A Melhor Parte
O lugar é uma casa simples de uma aldeia chamada Betânia. Nela moram duas mulheres e um homem unidos entre eles por laços de fraternidade. A atmosfera é de acolhida. Até quem lê o texto se sente em casa. A linguagem é doméstica e as palavras utilizadas são caseiras. Dá para sentir o cheiro da comida que Marta está preparando para o visitante. À primeira vista parece só um acontecimento “profano”, uma visita de cortesia, uma pausa de descanso durante a longa e difícil viagem de Jesus rumo a Jerusalém. Mas, Jesus, como sempre, faz daquele encontro um evento “religioso”. Aquela casa acolhedora, com fragrância de fraternidade, se torna “lugar teológico”, ponto de referência para todos/as nós como ícone daquilo que precisa ser e fazer para Deus se sentir em casa.
Marta é uma pessoa hospitaleira. A sua casa está sempre aberta, mas está tão aflita com os preparativos que não consegue dar atenção ao hospede. No fundo, ela está se dedicando a si mesma. Está preocupada em causar boa impressão. Maria, ao contrário, prioriza o amigo. Senta-se a seus pés para ouvir sua Palavra. Ela não se importa de fazer coisas para ele com o intuito de agradá-lo, mas prefere abrir-se ao dom que o visitante é e representa para sua vida. Ela sabe que está diante de uma grande novidade. Marta, ao contrário, não se dá conta disso. Diante de Jesus comporta-se normalmente. Limita-se a cumprir o que mandam as normas da acolhida e da hospitalidade. Ela é símbolo daquela porção de povo que acredita que cumprindo a lei está tudo certo. Maria, cumpre também o costume da acolhida e da hospitalidade, mas o faz de modo diferente. Não lhe abre somente as portas de casa, mas também aquelas do coração. Mesmo estando em sua casa, entende que é ela que deve pedir acolhida ao Seu hóspede. Jesus a deixa entra no seu universo, superando até as convenções tradicionais que não permitiam que uma mulher ficasse no quarto reservado aos homens ou que se tornasse discípula de um Rabi. Ao escutar o amigo, Maria se sente tratada como protagonista. Seu papel não é somente aquele de ficar relegada na cozinha para cumprir as “tarefas domésticas”, mas de participar ativamente na construção do Reino de Deus.
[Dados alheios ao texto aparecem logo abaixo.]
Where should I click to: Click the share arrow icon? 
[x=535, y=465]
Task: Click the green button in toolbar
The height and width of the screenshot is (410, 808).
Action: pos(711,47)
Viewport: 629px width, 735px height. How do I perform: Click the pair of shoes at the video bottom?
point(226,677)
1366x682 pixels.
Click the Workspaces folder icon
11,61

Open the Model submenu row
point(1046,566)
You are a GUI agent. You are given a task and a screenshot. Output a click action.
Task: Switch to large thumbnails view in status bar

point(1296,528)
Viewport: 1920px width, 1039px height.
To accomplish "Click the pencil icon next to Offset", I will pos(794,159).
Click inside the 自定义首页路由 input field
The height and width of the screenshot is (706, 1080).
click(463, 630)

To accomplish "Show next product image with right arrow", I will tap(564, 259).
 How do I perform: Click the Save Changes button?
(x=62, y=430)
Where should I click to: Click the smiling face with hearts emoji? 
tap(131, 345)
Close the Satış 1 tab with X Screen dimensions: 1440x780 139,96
Obviamente, Marta reclama do desinteresse da irmã pelos “deveres de uma mulher”. Chega até a ser deselegante com a visita. Repreende o amigo porque não se importa por ela ter sido deixada sozinha na cozinha. Suas palavras nunca foram tão verdadeiras. Marta está sozinha. Ela não percebe que o que está fazendo não só a afasta do amigo e da irmã, mas até de si mesma. O excessivo trabalho a distraiu até de sua própria identidade. Tudo tinha começado muito bem. Inicialmente, a acolhida fora carinhosa: no centro estava o amigo e o que tinha de ser feito por ele. Nesse quadro harmonioso em que cada uma das irmãs coloca Jesus no centro de suas atenções, algo se rompe quando Marta primeiro desloca seu olhar de Jesus para Maria e para o que ela não está fazendo e depois termina de colocar a si mesma e sua solidão no centro. Tudo vira de cabeça para baixo: Marta coloca seu ponto de vista no centro e quer que até Jesus faça prevalecer o seu ponto de vista.
Mesmo ocupada para servir o hóspede, Marta se observa, por isso se agita. Paradoxalmente, é precisamente o serviço que ela acha que deve prestar a Jesus que acaba por afastá-la dele. Mesmo trabalhando para o amigo, não se importa que o tenha deixado de lado, convencida de que sabe desde o início do que ele gosta. Maria não olha para si mesma, olha para o amigo: no centro está ele e a sua Palavra, a única que, apesar da multiplicidade das coisas que precisam ser feitas, nos preserva daquela fragmentação interior que nos causa tanto sofrimento (pe. Antônio Savone).
O Mestre não quer que se trabalhe para ele, mas que trabalhemos com ele. Não somos seus servos, mas seus amigos. Inclusive, a atmosfera caseira e o clima de fraternidade nos fazem sentir irmãos e irmãs, com igual dignidade e sem discriminações. Para Jesus, Só uma coisa é necessária: o discipulado. Qualquer que seja a atividade que estejamos fazendo, o importante é que estejamos em comunhão com Ele e permaneçamos n’Ele.